### WHAT TO WORK ON
(A) In the account of the family stay in Nassau and on Long Island, which store was the week's apartment above?
(B) For each statement, say whether the account of the family stay in Nassau and on Long Island agrees with it. Support each answer by quoting the deciding words from the account.
(i) The family spent a night in Nassau because the flights into Nassau did not line up with the flights out to Long Island.
(ii) The writer first chose the Long Island apartment mainly for its ocean view.
(iii) The family has already booked another stay for this Christmas.
(C) Extend the account of the family stay in Nassau and on Long Island, starting right after its final paragraph.

### DOCUMENT EXCERPT

Bummer, but I could not get inbound flights to Nassau match outbound flights to Long Island, so we had to stay a night in Nassau. We tried BahaSea Backpackers and shared an ocean side king room with our daughter, who had a twin bed. They also have shared rooms in the form of a hostel on the premises, which we wanted our young adult daughter to see. The property is beautiful and nearby restaurants. However, the hotel is separated from businesses by an incredibly busy four-lane street and overall, way too hectic for us. Next time, we'll go back to our standby, Orange Hill.
Where We Stayed: Sun Living Apartment above Under the Sun
Luckily, it only took a few miles after we turned the wrong way on the Queen's Highway for me to realize the problem. Hahaha! One main road and I still messed it up. It didn't take long for us to find our apartment for the week, above It's Under the Sun Department Store in Mangrove Bush. Initially, I picked this for the incredibly affordable rate, and the flexibility in how many people can sleep there.
We're already booked for another stay this Christmas because it was all that, but also homey and incredibly convenient to both ends of the island. Here's a link to their rental website. Under the Sun serves up some delicious food, too. Here is a link to a blogger's review.

### COLLECTED DATA
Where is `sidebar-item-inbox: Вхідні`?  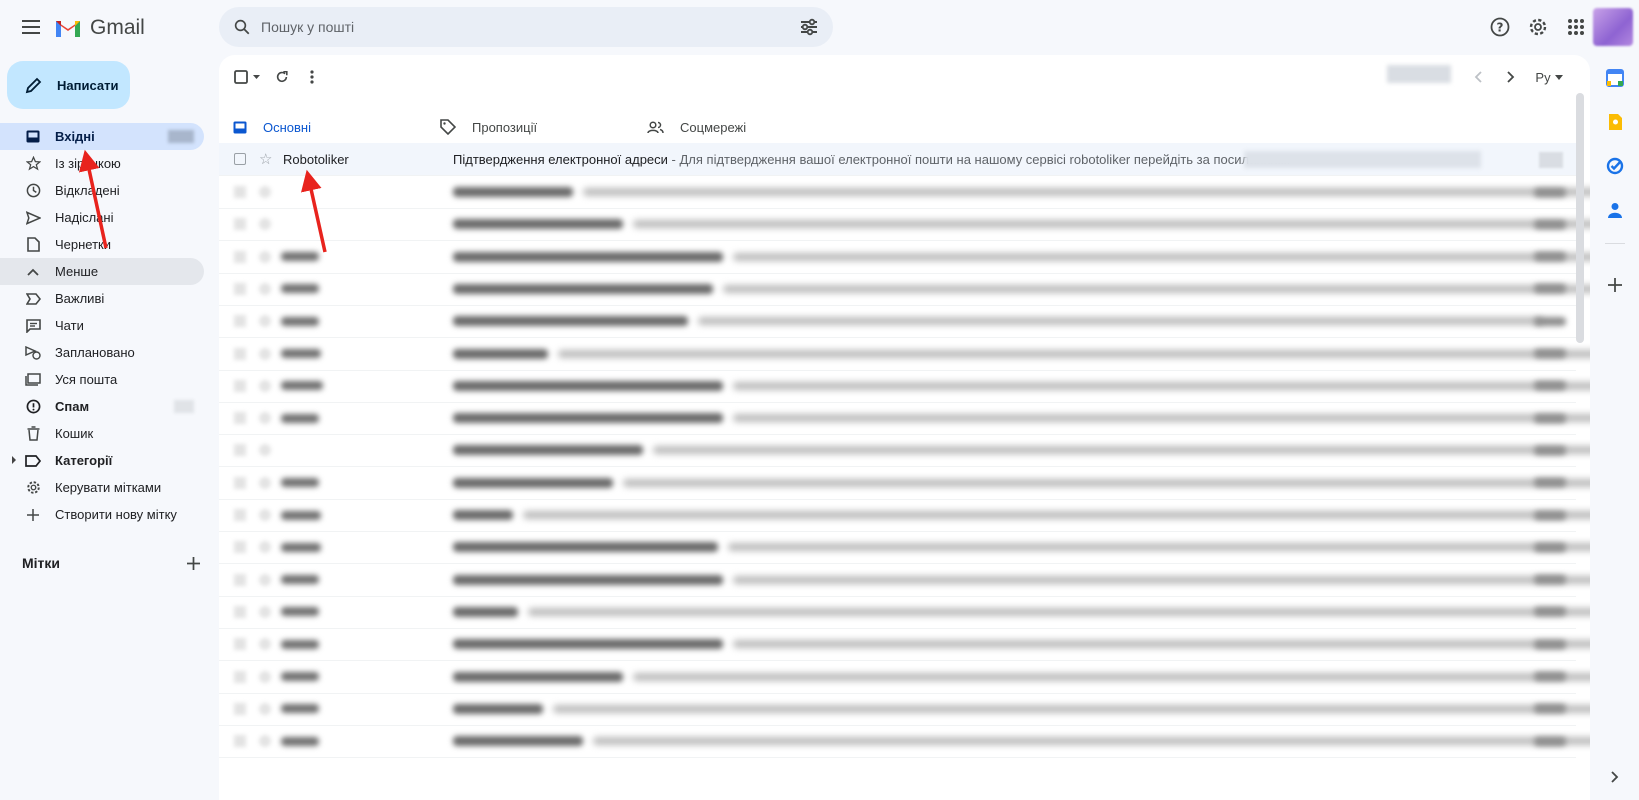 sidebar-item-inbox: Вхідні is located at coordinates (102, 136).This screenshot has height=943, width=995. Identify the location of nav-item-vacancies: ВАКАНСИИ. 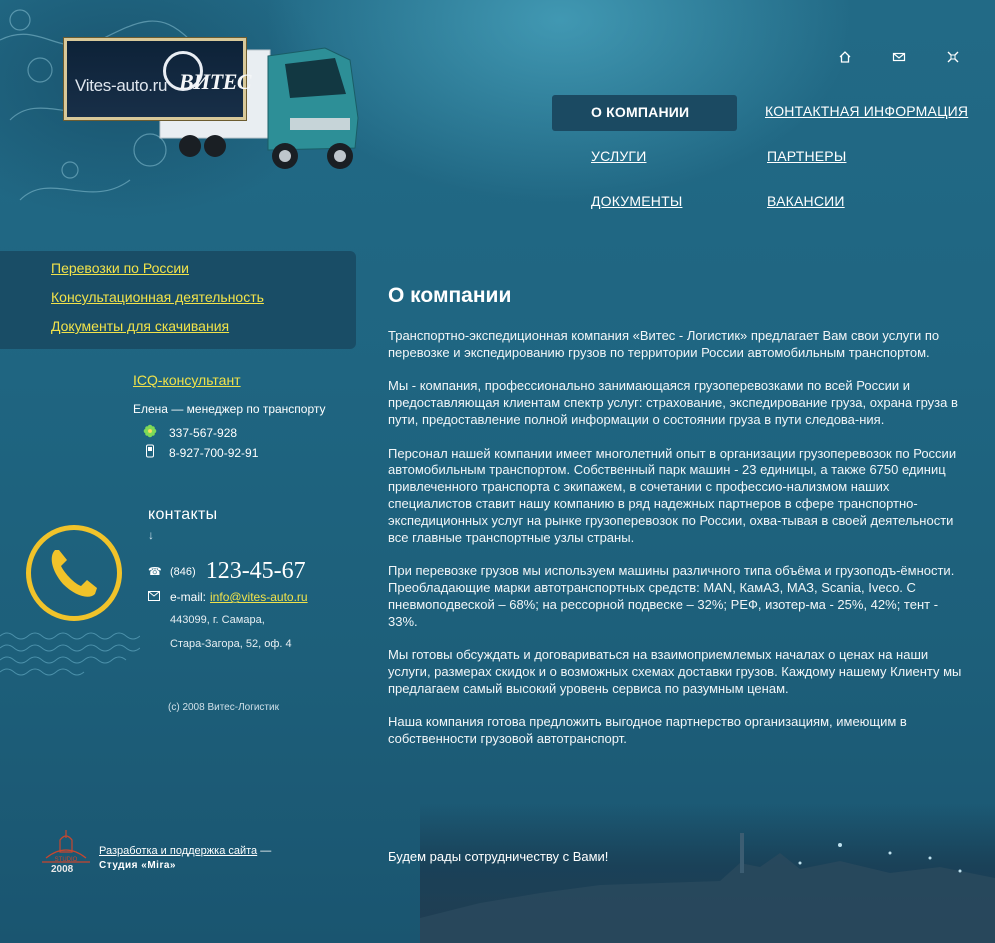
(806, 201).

### TASK RESPONSES
(A) It's Under the Sun Department Store in Mangrove Bush.

(B)
(i) Yes: "I could not get inbound flights to Nassau match outbound flights to Long Island, so we had to stay a night in Nassau."
(ii) No: "Initially, I picked this for the incredibly affordable rate, and the flexibility in how many people can sleep there."
(iii) Yes: "We're already booked for another stay this Christmas"

(C)
We enjoyed our stay so much that I made a video tour of the apartment:
We stock up on basics when we first arrive with things like eggs, bread, sliced ham, cheese, soda, cookies, peppers, tomatoes and onions. Typically, I'll make a breakfast with eggs and we'll eat one other meal at the rental, usually sandwiches. This helps with the finances, and still keeps kitchen work to a minimum. We like to eat out one time a day, usually a late lunch.
Tiny's Hurricane Hole: Great expat party vibe that includes delicious food and thoughtfully crafted cocktails.
Max's Conch Bar: Perfect island scene with a great menu. The mosquitos were bad during our visit, but nothing a quick spray of Off couldn't handle. I'm sad we were too full for dessert.
LLoyd's: Good if you need to catch a game but average food and grumpy service.
Erica's Bakery: This place in Clarence Town should not be missed. Go early in your trip so you can stock up and I promise you'll want to return before the end of your trip. Everything about this bakery is on point. It seems to be a favorite spot for Sunday afternoon sweets.
Rowdy Boys: In a lifetime of eating out, the young man that waited on us was one of the kindest and most thoughtful service professionals I've ever experienced. Food was good.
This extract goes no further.